= Saved data entries =

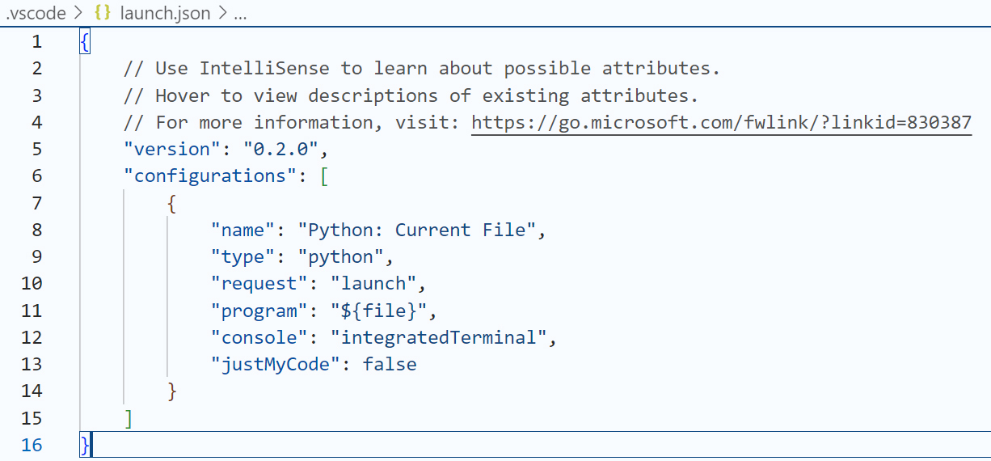Expand the breadcrumb ellipsis after launch.json
The image size is (991, 461).
(x=239, y=13)
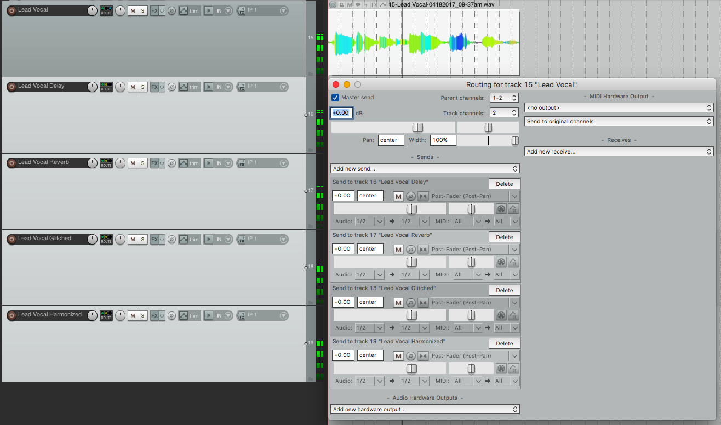Open routing on Lead Vocal Delay track

point(106,87)
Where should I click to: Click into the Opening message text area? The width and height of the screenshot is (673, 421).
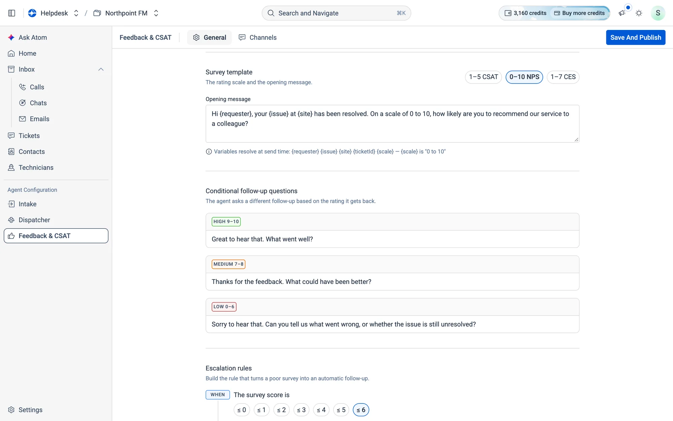392,124
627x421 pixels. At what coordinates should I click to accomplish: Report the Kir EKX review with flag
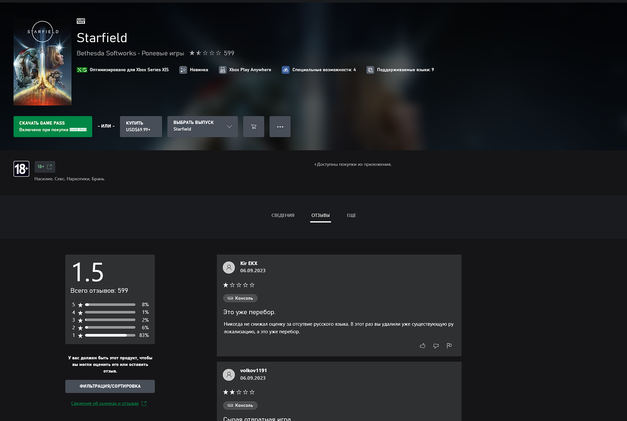click(449, 346)
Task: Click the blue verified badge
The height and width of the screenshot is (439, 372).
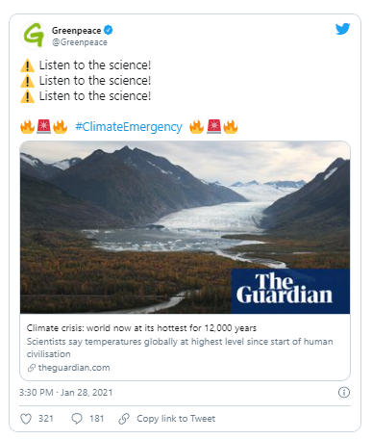Action: pyautogui.click(x=109, y=30)
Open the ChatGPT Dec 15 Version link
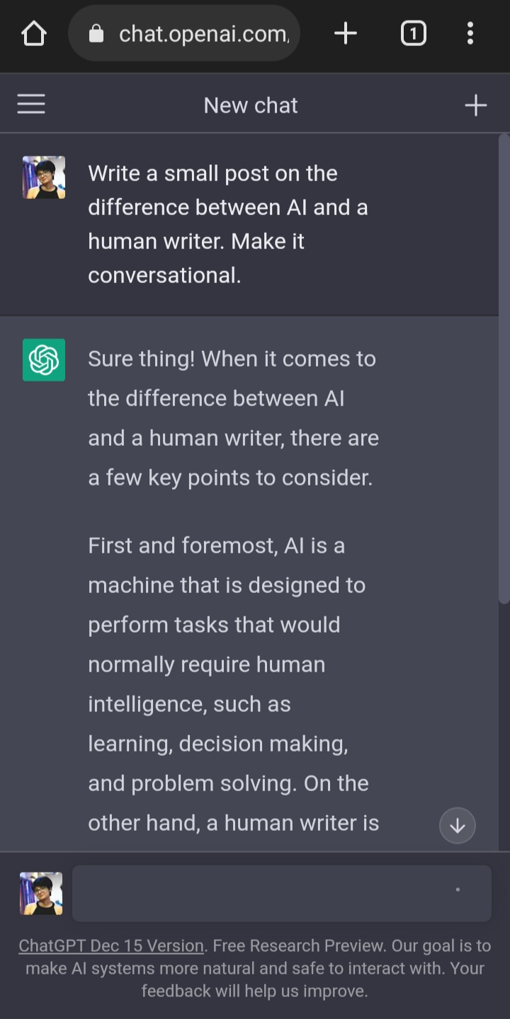 tap(111, 946)
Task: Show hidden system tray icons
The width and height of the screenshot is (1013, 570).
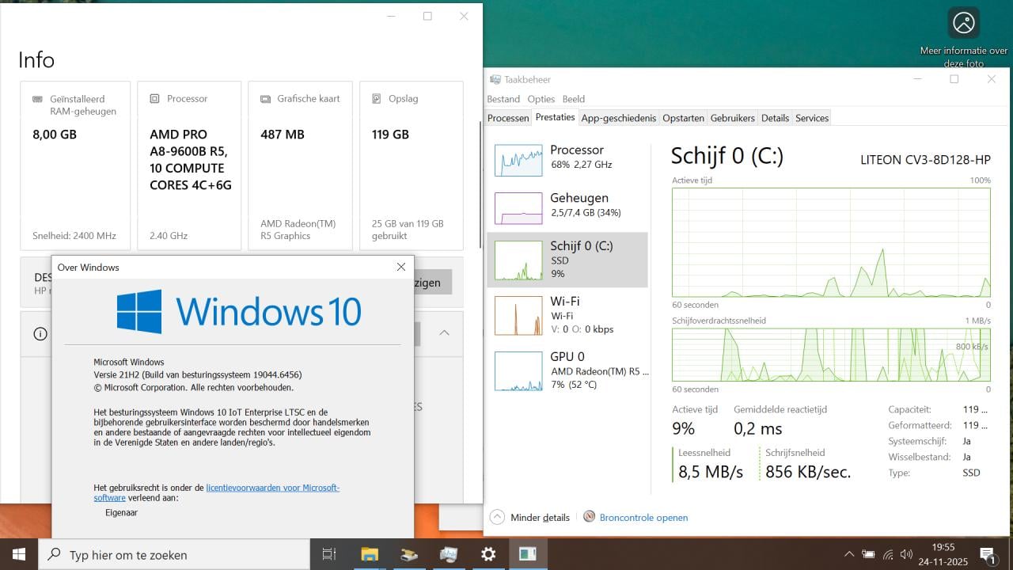Action: [x=849, y=554]
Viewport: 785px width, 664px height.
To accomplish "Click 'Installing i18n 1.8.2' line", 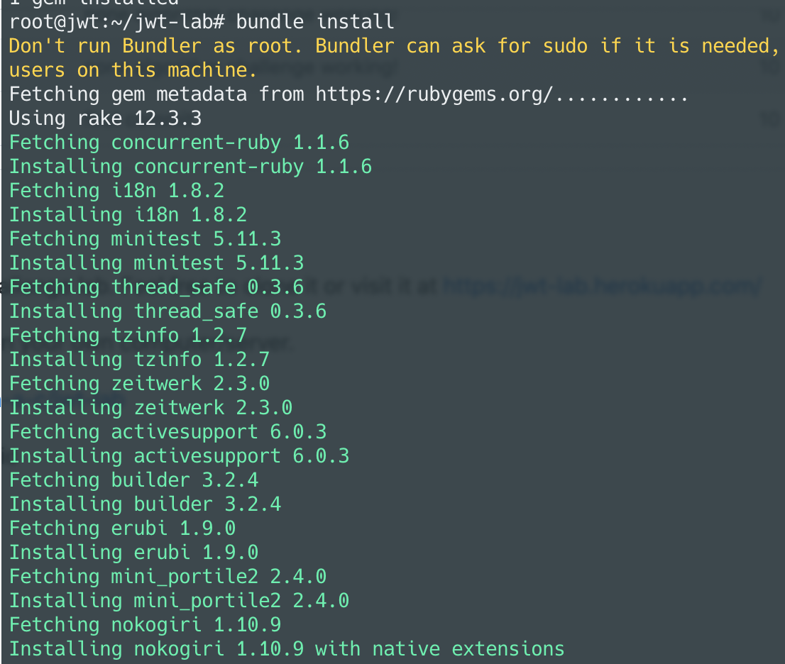I will coord(128,215).

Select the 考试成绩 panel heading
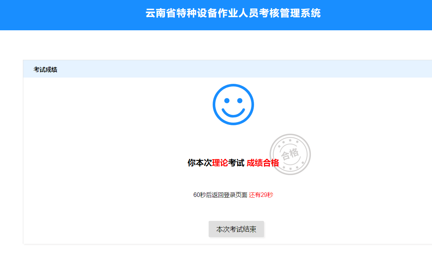[x=45, y=69]
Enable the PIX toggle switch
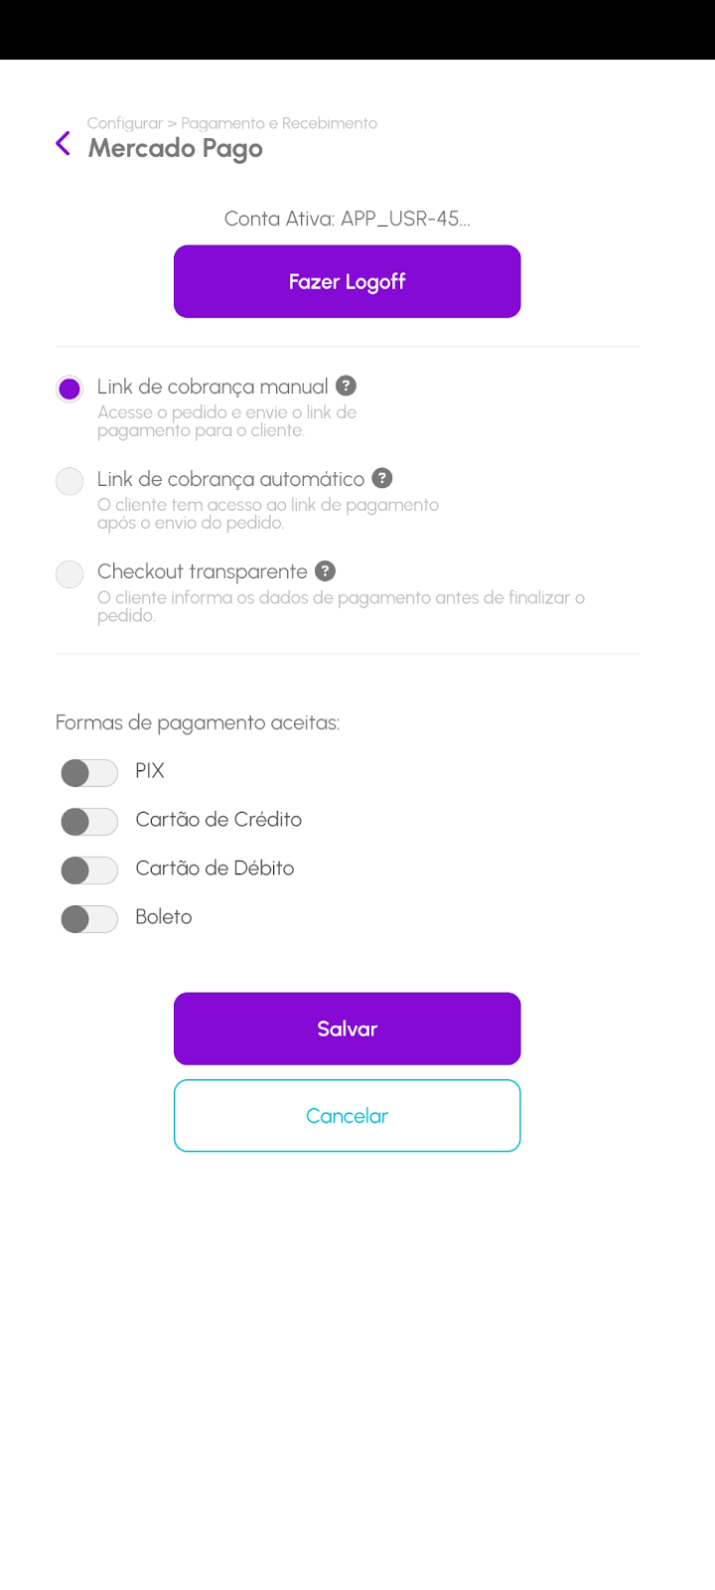Screen dimensions: 715x1590 click(x=89, y=772)
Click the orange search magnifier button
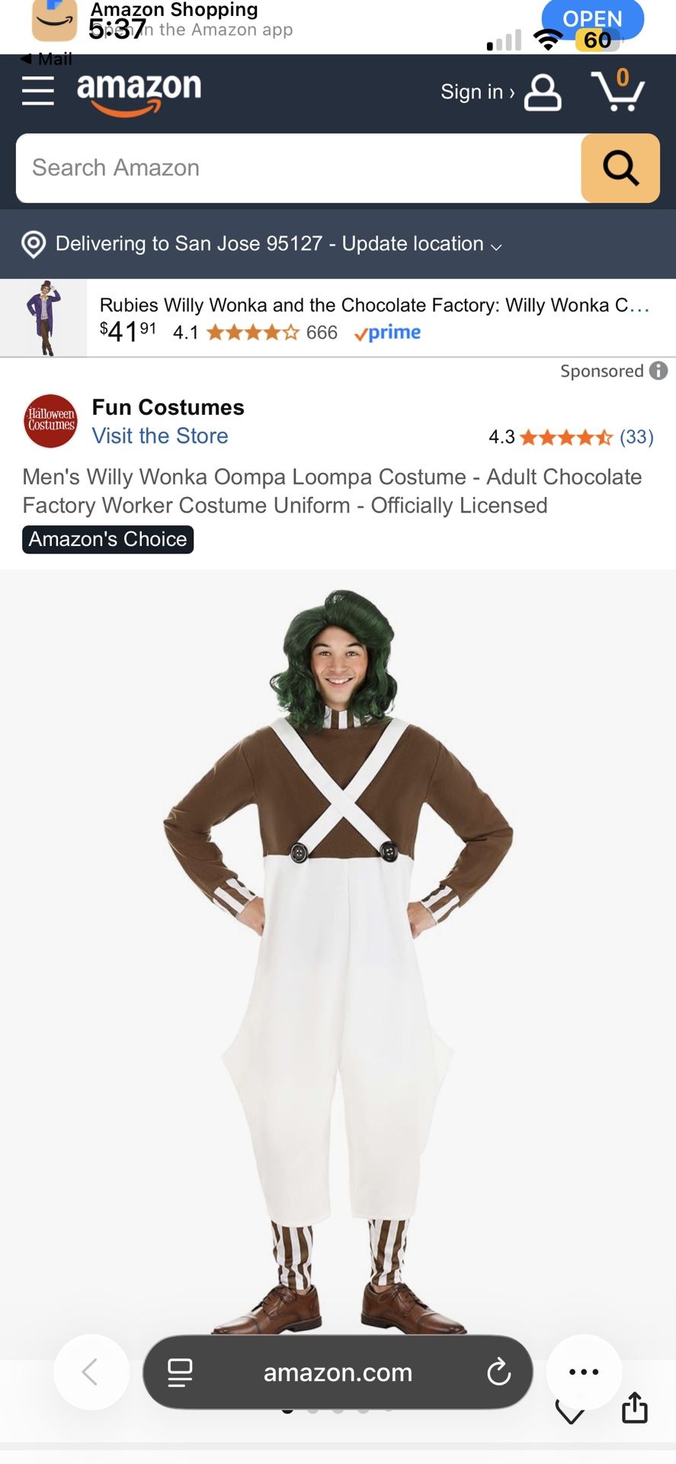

= WHAT YOU SHOULD DO =
Check all the records above and select each line where the string "Task" is found.

= RESPONSE BELOW =
Task: Click the blue verified badge
Task: Show hidden system tray icons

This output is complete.